Adapt the code from the NLTK lecture notebook to complete the `build_classifier` function. This function takes as input the two column dataframes `positive_df` and `negative_df`, and also an optional vocabulary list. It should run `get_words` on each article in each dataframe, get a frequency distribution from NLTK for each article, assemble the training set for a Naive Bayes classifier in the correct format, train the classifier, and return the trained classifier.

In [0]:
# TODO: Complete the build_classifier function

from nltk import classify
from nltk import NaiveBayesClassifier

def build_classifier(positive_df, negative_df, vocabulary=[]):
# YOUR CODE HERE
  positive_df_set = []
  negative_df_set = []
  for article_pos in positive_df['text']:
    words = get_words(article_pos, vocabulary)

DIRECTIVES:
(1) Answer from the classifier exercise:
(a) What kind of classifier does the function train?
(b) Which column of positive_df does the loop go through?
(c) What default value does the code give to vocabulary?
(2) Write the next part of the classifier exercise code, continuing from its last line.
You won't need the material that comes next.

EXTRACTED MATERIAL:
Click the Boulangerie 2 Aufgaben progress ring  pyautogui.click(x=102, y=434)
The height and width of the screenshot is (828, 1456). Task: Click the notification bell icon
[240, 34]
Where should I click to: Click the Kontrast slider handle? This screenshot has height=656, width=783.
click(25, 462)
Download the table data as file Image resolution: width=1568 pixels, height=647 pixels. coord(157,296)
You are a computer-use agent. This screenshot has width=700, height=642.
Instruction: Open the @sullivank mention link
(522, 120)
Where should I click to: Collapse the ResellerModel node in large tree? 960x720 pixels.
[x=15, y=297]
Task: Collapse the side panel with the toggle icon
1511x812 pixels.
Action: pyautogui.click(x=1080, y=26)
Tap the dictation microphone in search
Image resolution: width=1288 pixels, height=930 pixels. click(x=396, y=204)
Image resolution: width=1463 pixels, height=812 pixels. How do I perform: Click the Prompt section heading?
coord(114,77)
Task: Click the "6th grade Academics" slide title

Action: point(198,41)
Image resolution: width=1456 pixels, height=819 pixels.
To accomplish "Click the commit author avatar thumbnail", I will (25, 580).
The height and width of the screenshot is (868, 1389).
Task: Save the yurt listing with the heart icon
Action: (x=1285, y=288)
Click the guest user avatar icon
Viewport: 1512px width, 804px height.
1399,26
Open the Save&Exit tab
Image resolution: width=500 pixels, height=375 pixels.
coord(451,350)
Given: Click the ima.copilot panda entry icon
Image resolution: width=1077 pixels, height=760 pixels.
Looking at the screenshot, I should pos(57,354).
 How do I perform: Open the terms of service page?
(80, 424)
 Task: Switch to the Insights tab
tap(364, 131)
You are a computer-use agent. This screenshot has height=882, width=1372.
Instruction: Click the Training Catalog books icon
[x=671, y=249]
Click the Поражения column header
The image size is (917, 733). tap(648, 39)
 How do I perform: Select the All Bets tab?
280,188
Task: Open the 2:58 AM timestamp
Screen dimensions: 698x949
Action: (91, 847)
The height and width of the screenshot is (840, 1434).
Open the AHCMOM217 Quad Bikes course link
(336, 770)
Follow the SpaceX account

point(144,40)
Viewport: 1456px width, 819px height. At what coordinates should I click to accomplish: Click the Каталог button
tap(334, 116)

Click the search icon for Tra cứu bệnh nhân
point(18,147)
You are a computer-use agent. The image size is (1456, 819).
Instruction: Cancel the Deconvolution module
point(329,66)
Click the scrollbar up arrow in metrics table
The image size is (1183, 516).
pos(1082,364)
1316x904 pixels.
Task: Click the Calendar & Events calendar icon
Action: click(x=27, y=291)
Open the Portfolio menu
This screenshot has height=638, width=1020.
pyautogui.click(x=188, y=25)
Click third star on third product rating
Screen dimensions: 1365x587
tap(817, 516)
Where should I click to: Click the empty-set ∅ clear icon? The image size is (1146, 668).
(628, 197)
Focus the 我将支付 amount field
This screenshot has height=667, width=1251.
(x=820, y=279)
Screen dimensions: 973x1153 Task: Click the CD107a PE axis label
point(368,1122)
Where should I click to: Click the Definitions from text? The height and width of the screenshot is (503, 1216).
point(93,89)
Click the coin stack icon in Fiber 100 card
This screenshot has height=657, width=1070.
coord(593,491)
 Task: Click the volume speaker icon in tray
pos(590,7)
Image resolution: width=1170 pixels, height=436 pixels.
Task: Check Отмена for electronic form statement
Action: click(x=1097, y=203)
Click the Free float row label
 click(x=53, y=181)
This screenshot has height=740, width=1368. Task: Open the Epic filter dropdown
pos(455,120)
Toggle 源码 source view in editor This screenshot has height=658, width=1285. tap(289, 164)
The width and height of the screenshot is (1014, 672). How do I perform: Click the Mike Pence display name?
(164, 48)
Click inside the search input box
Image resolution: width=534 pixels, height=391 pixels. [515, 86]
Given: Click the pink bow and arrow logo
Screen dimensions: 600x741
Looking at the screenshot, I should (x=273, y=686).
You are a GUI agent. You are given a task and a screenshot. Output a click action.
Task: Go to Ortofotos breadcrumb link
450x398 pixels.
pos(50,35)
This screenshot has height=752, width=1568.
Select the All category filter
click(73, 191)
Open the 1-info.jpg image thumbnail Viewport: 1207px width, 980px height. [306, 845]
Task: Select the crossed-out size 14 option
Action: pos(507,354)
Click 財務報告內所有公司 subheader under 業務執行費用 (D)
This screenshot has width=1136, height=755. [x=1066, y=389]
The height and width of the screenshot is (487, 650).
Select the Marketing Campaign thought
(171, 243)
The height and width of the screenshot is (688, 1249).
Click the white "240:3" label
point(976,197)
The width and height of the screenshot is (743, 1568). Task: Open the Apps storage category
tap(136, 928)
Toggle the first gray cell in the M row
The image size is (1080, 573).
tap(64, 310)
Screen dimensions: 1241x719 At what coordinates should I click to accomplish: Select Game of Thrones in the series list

THE ANSWERS:
(1)
(a) A Naive Bayes classifier.
(b) The 'text' column.
(c) An empty list, [].

(2)
    positive_df_set.append((nltk.FreqDist(words),'positive'))
  for article_neg in negative_df['text']:
    words = get_words(article_neg, vocabulary)
    negative_df_set.append((nltk.FreqDist(words), 'negative'))
  return NaiveBayesClassifier.train(positive_df_set + negative_df_set)
#raise NotImplementedError()

In [0]:
# Sanity check 2.3 for training the classifier

classifier = build_classifier(pages_df, negative_df)
print(type(classifier))

# This should print <class 'nltk.classify.naivebayes.NaiveBayesClassifier'>

## Task 2.4: Run the classifier

Below are some sample pages.  Let's see if you can run the model on them.

### Task 2.4.1 Load the test set

Adapt the code from Task 2.1 for the new dataset. Call the final dataframe `inference_df`.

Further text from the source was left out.